--- YOUR TASKS ---
1. In the article on commercial vehicle demand, what is the current strong demand for new commercial vehicles said to be a direct result of?
2. Copy word for word the stretch of the article on commercial vehicle demand from "ACT’s report forecasts" through "regulatory environment impacts.".
3. Carry the article on commercial vehicle demand forward from its last sentence.
╭─ DOCUMENT EXTRACT
COLUMBUS, Ind. — The current strong demand for new commercial vehicles is a direct result of strength in freight rates, according to ACT Research’s latest release of the North American Commercial Vehicle Outlook.
According to Kenny Vieth, ACT’s President and Senior Analyst, “This year started with a whimper, and in spite of the pandemic pause in Q2, is going out with a bang,” said Kenny Vieth, president and senior analyst for ACT. “Comparing October’s order rate to 12-month order totals generates some impressive comparisons and highlights the across-the-board order surge that began in September. Additionally, on a preliminary basis, November orders are at or above recent levels.”
ACT’s report forecasts the future of the industry, looking at the next one to five years, with the objective of giving OEMs, Tier 1 and Tier 2 suppliers, and investment firms the information needed to plan for future demand. The report provides a complete overview of the North American markets and takes a deep dive into relevant, current market activity to highlight orders, production and backlogs. Information included in the report covers forecasts and current market conditions for medium- and heavy-duty trucks/tractors and trailers; the macroeconomies of the U.S., Canada and Mexico; publicly traded carrier information; oil and fuel price impacts; freight and intermodal considerations; and regulatory environment impacts.
╰─
╭─ DATA SUPPLIED
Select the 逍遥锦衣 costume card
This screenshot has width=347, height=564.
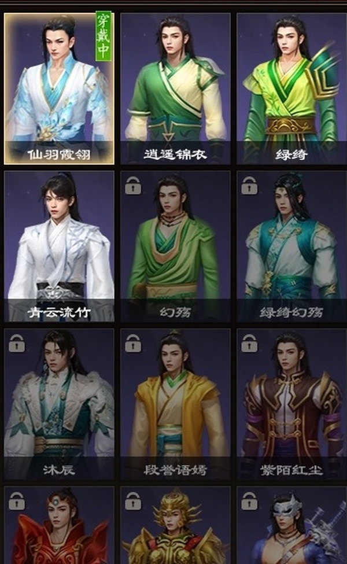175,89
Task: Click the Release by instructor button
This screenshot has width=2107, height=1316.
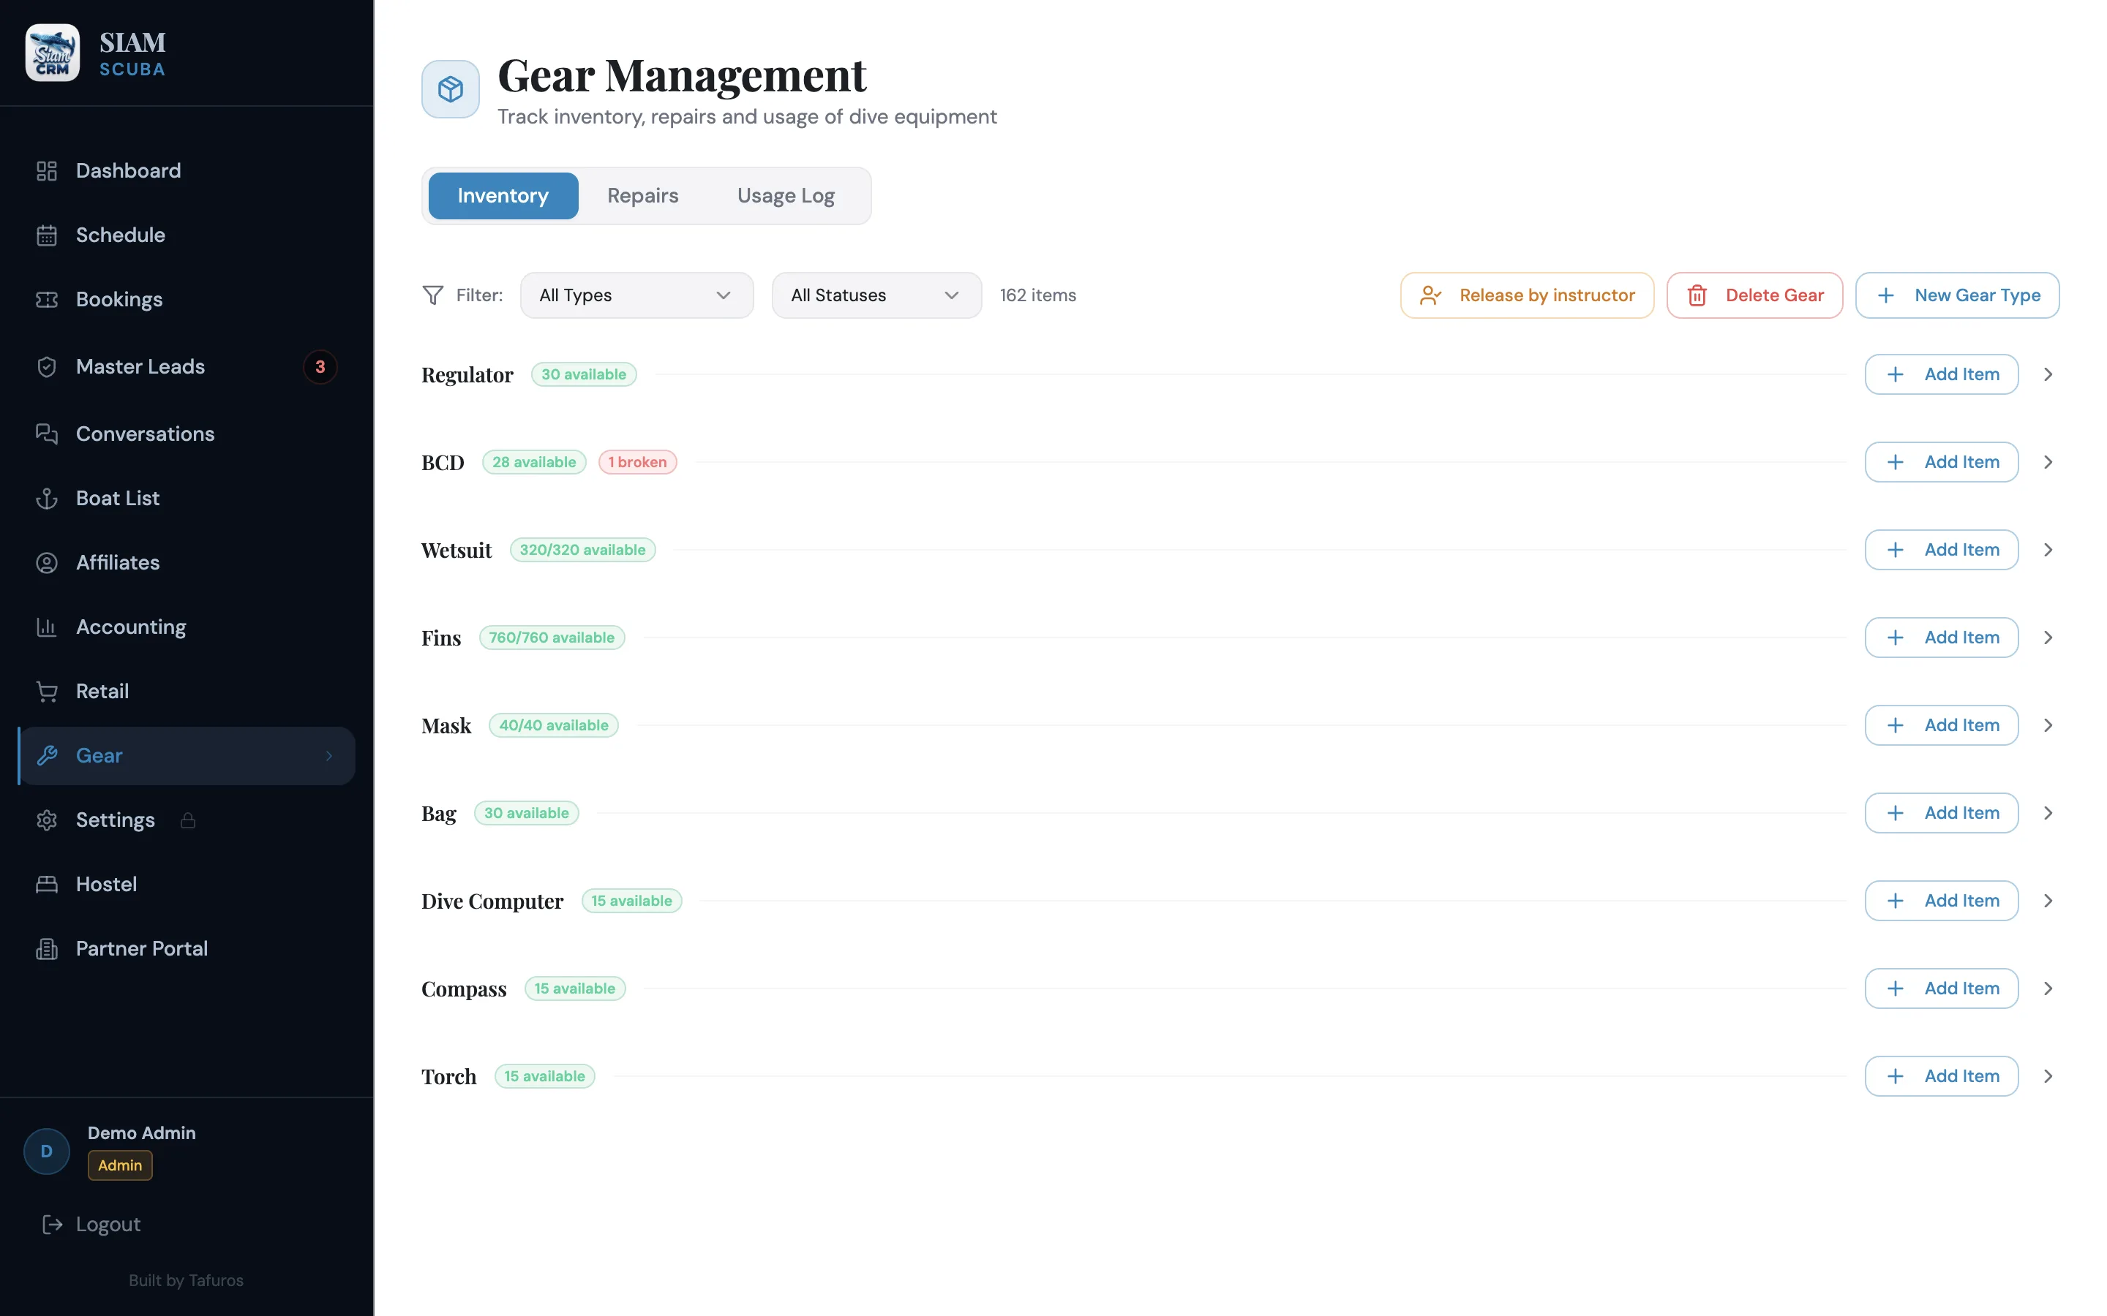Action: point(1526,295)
╰─
--- ANSWERS FOR EACH ITEM ---
1. Strength in freight rates.

2.
ACT’s report forecasts the future of the industry, looking at the next one to five years, with the objective of giving OEMs, Tier 1 and Tier 2 suppliers, and investment firms the information needed to plan for future demand. The report provides a complete overview of the North American markets and takes a deep dive into relevant, current market activity to highlight orders, production and backlogs. Information included in the report covers forecasts and current market conditions for medium- and heavy-duty trucks/tractors and trailers; the macroeconomies of the U.S., Canada and Mexico; publicly traded carrier information; oil and fuel price impacts; freight and intermodal considerations; and regulatory environment impacts.

3.
“An ACT-favorite axiom is, ‘Fleets buy equipment when they make money,’ and truckers are going to make a lot of money in 2021,” Vieth predicted.
“A strong freight pipeline and structural and regulatory challenges surrounding driver recruiting suggest an unprecedented level of intractability in the supply-demand balance. Barring an exogenous event, the data suggest strong carrier profits are likely to extend through 2021 and well into 2022,” he explained.